> WORK ITEM:
Answer these questions using the methane and Cu-BTC paper, one answer per line, numbered to match:
1. Which school and university is Ji Hwan Jeong affiliated with?
2. What type of simulation does the study use?
3. By how much does the thermal conductivity of the adsorbent increase?

── PROVIDED TEXT ──

Impact of adsorption on thermal conductivity dynamics of adsorbate and adsorbent: Molecular dynamics study of methane and Cu-BTC
Haonan Chen,
Sagar Saren,
Xuetao Liu,
Ji Hwan Jeong,
Takahiko Miyazaki,
Young-Deuk Kim,
Kyaw Thu
Affiliations
Haonan Chen
Department of Advanced Environmental Science and Engineering, Faculty of Engineering Sciences, Kyushu University, Kasuga-koen 6-1, Kasuga, Fukuoka 816-8580, Japan; Corresponding author
Sagar Saren
Department of Advanced Environmental Science and Engineering, Faculty of Engineering Sciences, Kyushu University, Kasuga-koen 6-1, Kasuga, Fukuoka 816-8580, Japan; Institute of Innovation for Future Society, Nagoya University, Furu-cho, Chikusa, Nagoya, Aichi 464-8603, Japan
Xuetao Liu
Department of Advanced Environmental Science and Engineering, Faculty of Engineering Sciences, Kyushu University, Kasuga-koen 6-1, Kasuga, Fukuoka 816-8580, Japan
Ji Hwan Jeong
School of Mechanical Engineering, Pusan National University, Geumjeong-gu, Busan 46241, South Korea
Takahiko Miyazaki
Department of Advanced Environmental Science and Engineering, Faculty of Engineering Sciences, Kyushu University, Kasuga-koen 6-1, Kasuga, Fukuoka 816-8580, Japan; Research Center for Next Generation Refrigerant Properties (NEXT-RP), International Institute of Carbon-Neutral Energy Research (WPI-I2CNER), Kyushu University, 744 Motooka, Nishi-ku, Fukuoka, Fukuoka 819-0395, Japan
Young-Deuk Kim
BK21 FOUR ERICA-ACE Center, Hanyang University, 55 Hanyangdaehak-ro, Sangnok-gu, Ansan, Gyeonggi-do 15588, Republic of Korea; Department of Mechanical Engineering, Hanyang University, 55 Hanyangdaehak-ro, Sangnok-gu, Ansan, Gyeonggi-do 15588, Republic of Korea; Corresponding author
Kyaw Thu
Department of Advanced Environmental Science and Engineering, Faculty of Engineering Sciences, Kyushu University, Kasuga-koen 6-1, Kasuga, Fukuoka 816-8580, Japan; Research Center for Next Generation Refrigerant Properties (NEXT-RP), International Institute of Carbon-Neutral Energy Research (WPI-I2CNER), Kyushu University, 744 Motooka, Nishi-ku, Fukuoka, Fukuoka 819-0395, Japan; Corresponding author
Summary: Understanding changes in thermodynamic and transport properties during adsorption is crucial for the thermal management of metal-organic frameworks, which also imposes significant challenges for improved performance and energy density of adsorption system. Because of phase transitions in the intermolecular interactions involved in the adsorption phenomena, transport properties including the thermal conductivity exhibit interesting behaviors, yet fully understood. This study employs detailed molecular dynamics simulations to replicate the methane/Cu-BTC adsorption phenomenon for the evaluation of their thermal conductivities across different pressures and temperatures. The molecular simulations show that the thermal conductivities of both the adsorbent (Cu-BTC) and adsorbate (methane, adsorbed phase) vary notably during adsorption processes. Using the concepts of the change in the degree of free movements of the adsorbate molecules and atomic vibration of adsorbent, the reduction of the adsorbate thermal conductivity (∼70–93%) and increase thermal conductivity of the adsorbent (up to 3 times) in Cu-BTC+CH4 pair are explained.

───
── DATASET ──

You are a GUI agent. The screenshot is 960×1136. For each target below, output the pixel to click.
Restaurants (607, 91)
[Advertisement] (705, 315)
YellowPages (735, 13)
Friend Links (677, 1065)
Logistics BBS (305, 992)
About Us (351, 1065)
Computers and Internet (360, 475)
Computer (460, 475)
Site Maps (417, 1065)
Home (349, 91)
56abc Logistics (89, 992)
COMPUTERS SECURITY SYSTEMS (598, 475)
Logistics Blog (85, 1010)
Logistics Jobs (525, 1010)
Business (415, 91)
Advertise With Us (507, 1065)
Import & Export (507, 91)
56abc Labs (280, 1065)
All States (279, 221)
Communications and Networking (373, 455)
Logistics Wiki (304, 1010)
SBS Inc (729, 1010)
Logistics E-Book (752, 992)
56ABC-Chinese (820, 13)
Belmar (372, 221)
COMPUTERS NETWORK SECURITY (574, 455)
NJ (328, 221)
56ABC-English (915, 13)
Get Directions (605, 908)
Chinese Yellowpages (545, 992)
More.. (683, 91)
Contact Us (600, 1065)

───

> RESULT BELOW:
1. School of Mechanical Engineering, Pusan National University
2. Molecular dynamics simulations
3. Up to 3 times